I’m currently sitting in my hostel bed, jet-lagged, tired, bored, and quite frankly torn between the juvenile five year-old who wants to judge everything in a couple days and the supposedly wiser six year-old who says to wait until you’re at least two weeks into school. Since school doesn’t start for another week that means wait three weeks, technically.
If I’m even partially objective, Taipei has more to do and see than even second-home Hong Kong. I mean there’s actual hikes, museums, sight seeing spots, etc.* It just seems to lack, for lack of a better word, some form of character. Perhaps the problem at large is that for all Taipei has to see and do, I have no one to do or see anything with. I have no friends at school because school hasn’t started. The majority of people at my hostel are either interested in their own life (fair enough), aren’t interested in me due to age or what not, or have been here for so long they don’t share my desire to explore. It wouldn’t be exploring to them anyway. Short version: I need friends.
I have to admit for all my talk about my love for exploring new areas and meeting new people, sometimes it’s nice just to stay home around something that’s familiar. I think in a sense there’s a longing in all of us to want to stay with what we know, who we know. I wonder if in a broader sense, that’s why we are now so attached to things like e-mail, Facebook, anything that allows us to stay connected to what we can call home. After all, what difference is it for me to chat with someone on the internet 7,000 miles away, and 30 miles away?

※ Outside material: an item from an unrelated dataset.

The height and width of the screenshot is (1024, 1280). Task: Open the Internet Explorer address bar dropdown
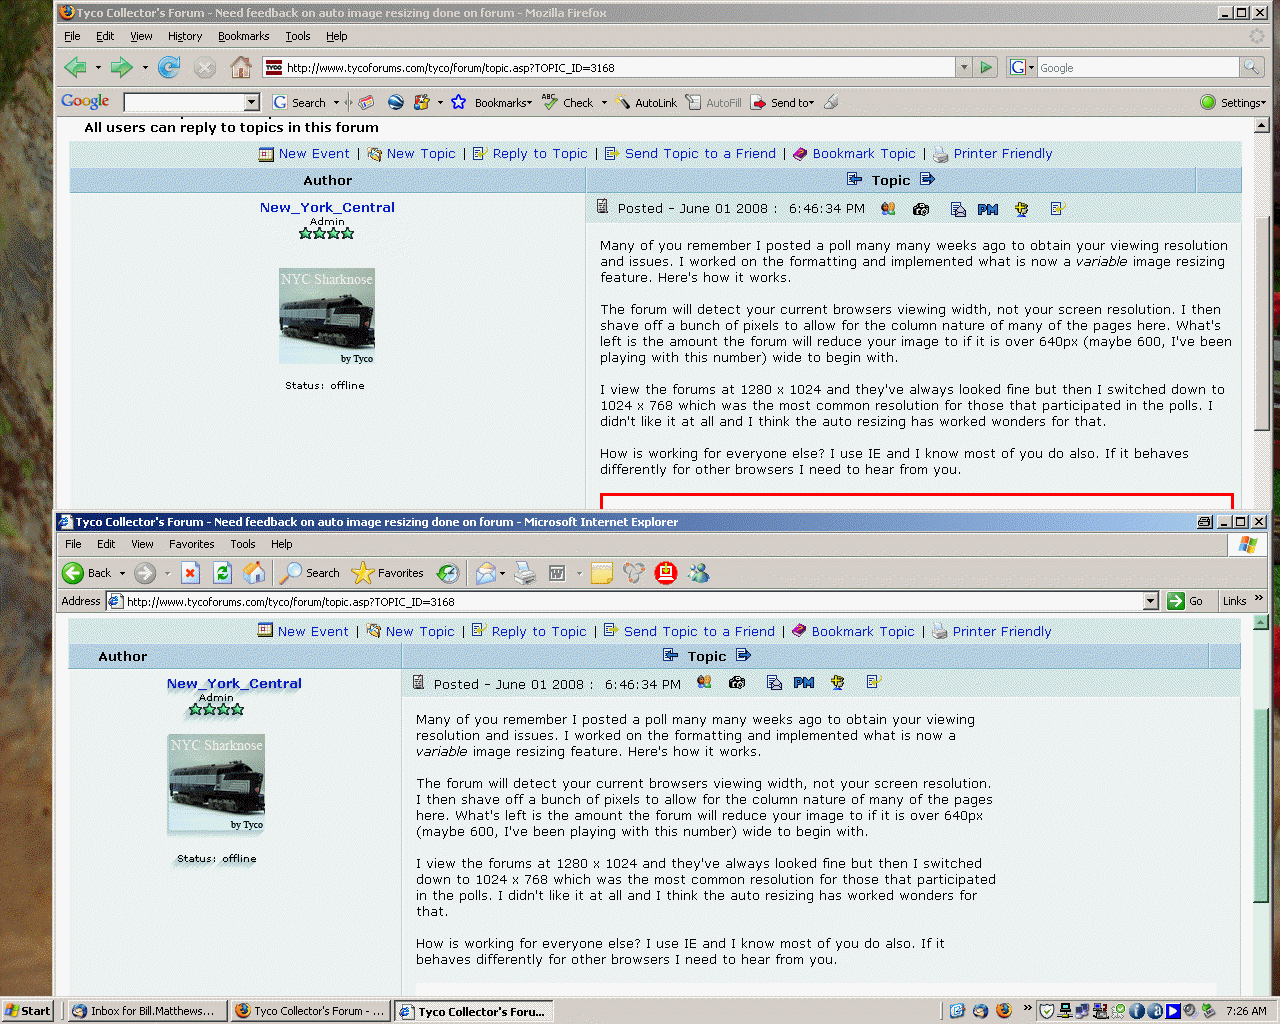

Cue the moral of the story. Like all things, I think there should be a healthy mix of being comfortable and leaving said comfort zone. Stay comfortable and you never grow; stay too uncomfortable and you risk superficiality, forever. I’m quite certain by June I’ll come away loving Taipei and will boast of all the fun I had here being adventurous and exploring. Still, I think what I’ve always loved about Hong Kong that Taipei can’t match was that it straddled that perfect balance between comfort and adventure.*2 It was both simultaneously familiar yet unknown. There was always something new to learn, even in the midst of a place I could call home.
The only other place that could probably be that way to me is New York City. Here’s to hoping that’s where I go for school.
* – I guess truthfully Hong Kong has these sorts of things too. I’ve never been to say “Taipei Special X wetland park” but I imagine despite its Hawaiian appearance on paper it’s probably as exciting as Cheung Chau. Without the EAP people.
*2 – Which isn’t to say Taipei couldn’t be that kind of city for somebody else. But ‘home’ is so subjective, and everyone of the 6 billion people in the world practically have a different feeling of what it is.